_Data listing_
........

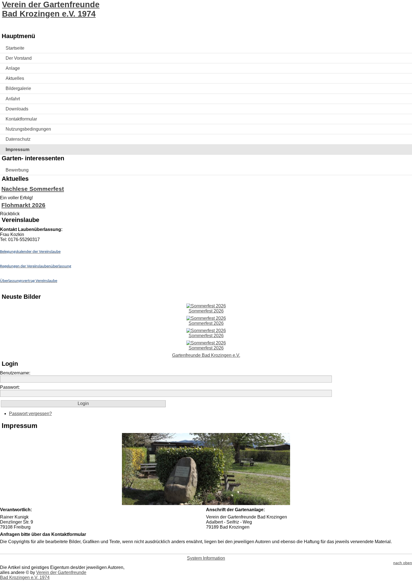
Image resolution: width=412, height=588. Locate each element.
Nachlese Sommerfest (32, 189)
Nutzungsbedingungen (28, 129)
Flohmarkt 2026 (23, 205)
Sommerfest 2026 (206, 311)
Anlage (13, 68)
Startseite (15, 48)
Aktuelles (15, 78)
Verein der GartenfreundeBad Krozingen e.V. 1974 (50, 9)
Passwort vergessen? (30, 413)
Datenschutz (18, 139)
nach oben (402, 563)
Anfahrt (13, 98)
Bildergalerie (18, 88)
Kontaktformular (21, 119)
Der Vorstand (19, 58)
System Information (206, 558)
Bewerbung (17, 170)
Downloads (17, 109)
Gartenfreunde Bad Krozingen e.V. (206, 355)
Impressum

........

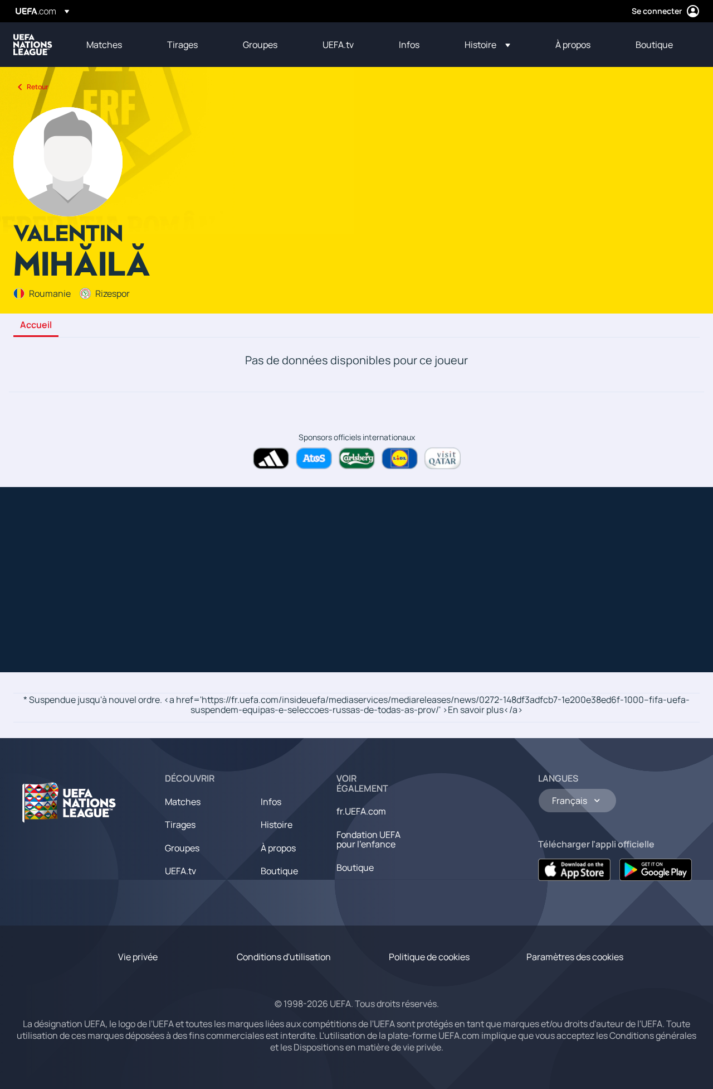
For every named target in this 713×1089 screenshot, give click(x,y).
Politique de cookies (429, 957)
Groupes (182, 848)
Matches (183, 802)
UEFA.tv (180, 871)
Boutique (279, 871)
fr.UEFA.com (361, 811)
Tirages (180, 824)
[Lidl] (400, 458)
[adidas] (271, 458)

........

Please transcribe the entries from the line with "nach oben (402, 563)" up to and including the line with "Gartenfreunde Bad Krozingen e.V. (206, 355)", reproducing each line without any change.

_Answer to the problem_
nach oben (402, 563)
Anfahrt (13, 98)
Bildergalerie (18, 88)
Kontaktformular (21, 119)
Der Vorstand (19, 58)
System Information (206, 558)
Bewerbung (17, 170)
Downloads (17, 109)
Gartenfreunde Bad Krozingen e.V. (206, 355)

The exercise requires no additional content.